Saved entries
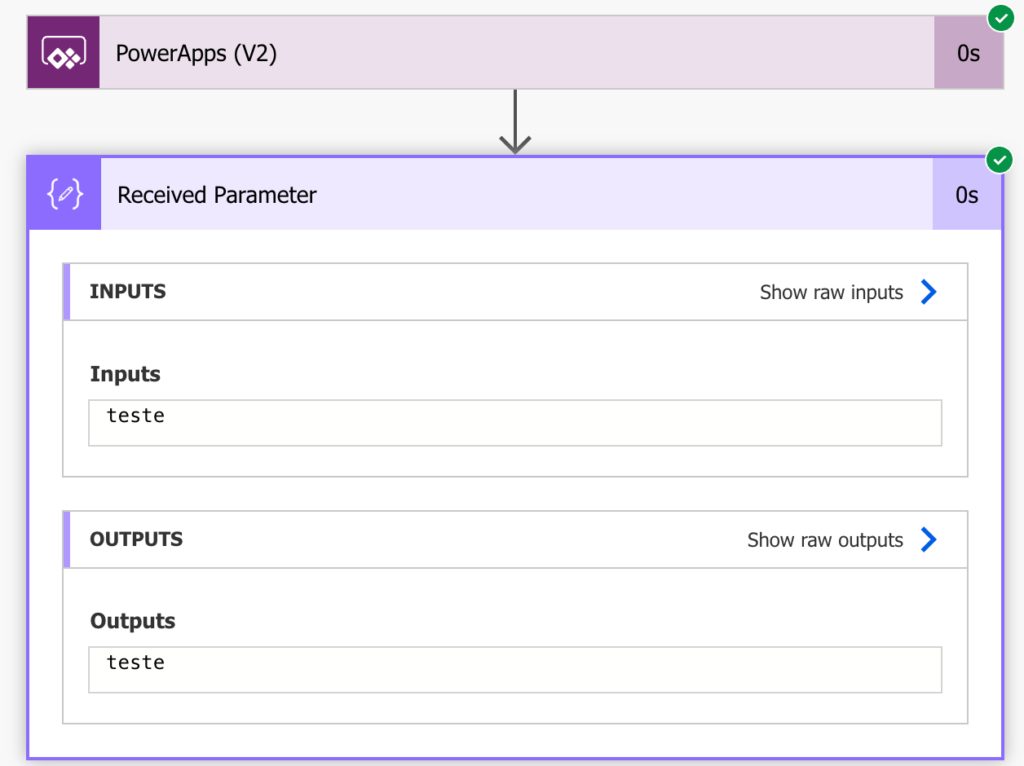This screenshot has height=766, width=1024.
Task: Select the Compose action icon on Received Parameter
Action: [63, 194]
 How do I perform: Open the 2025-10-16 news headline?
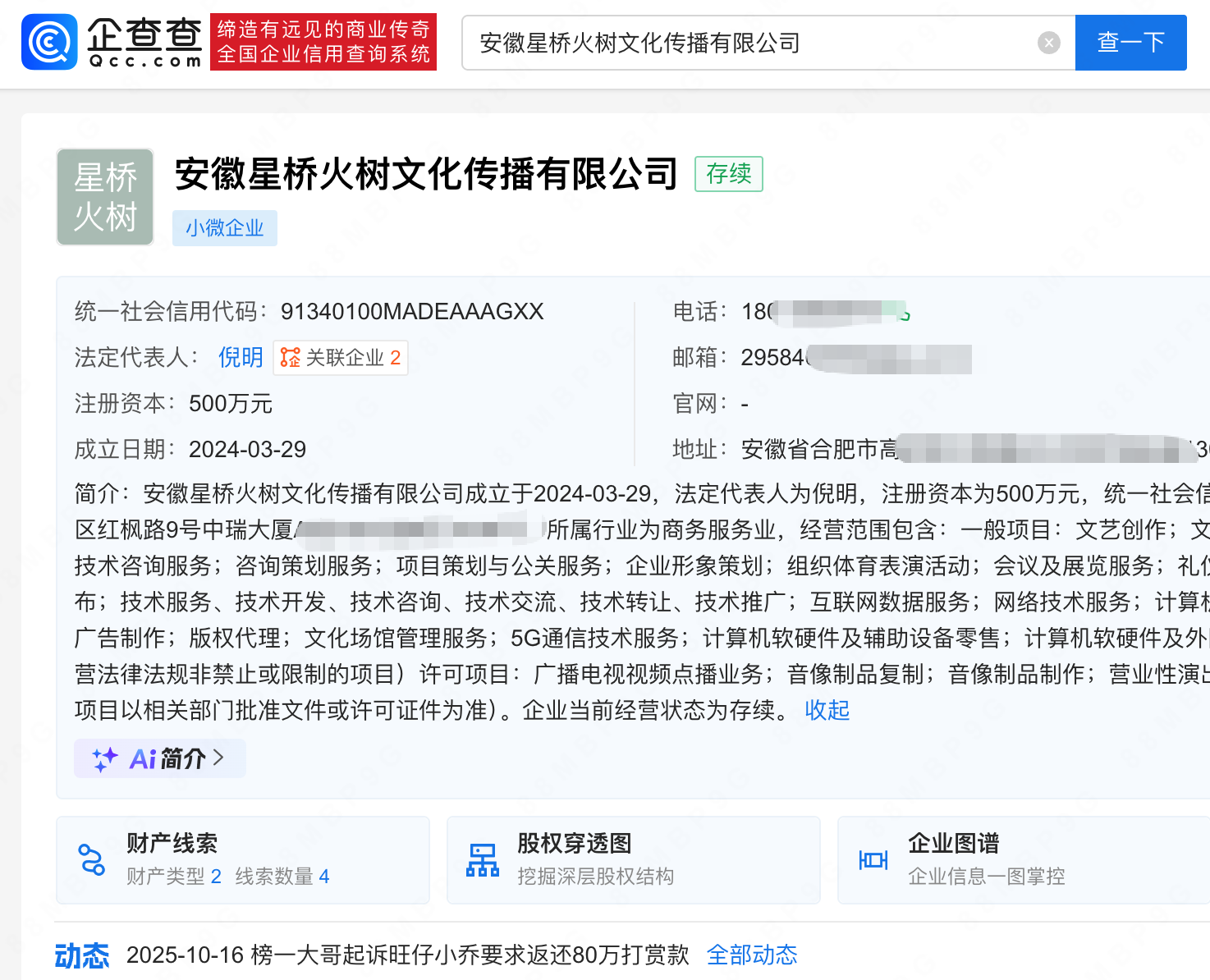407,955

TASK REQUIREMENTS:
Copy out only the lines from the one containing "How do I perform: Open" to the end of the entries, unchanged. Drop the pictures.

RESULT FOR THIS EXERCISE:
 How do I perform: Open the 2025-10-16 news headline?
407,955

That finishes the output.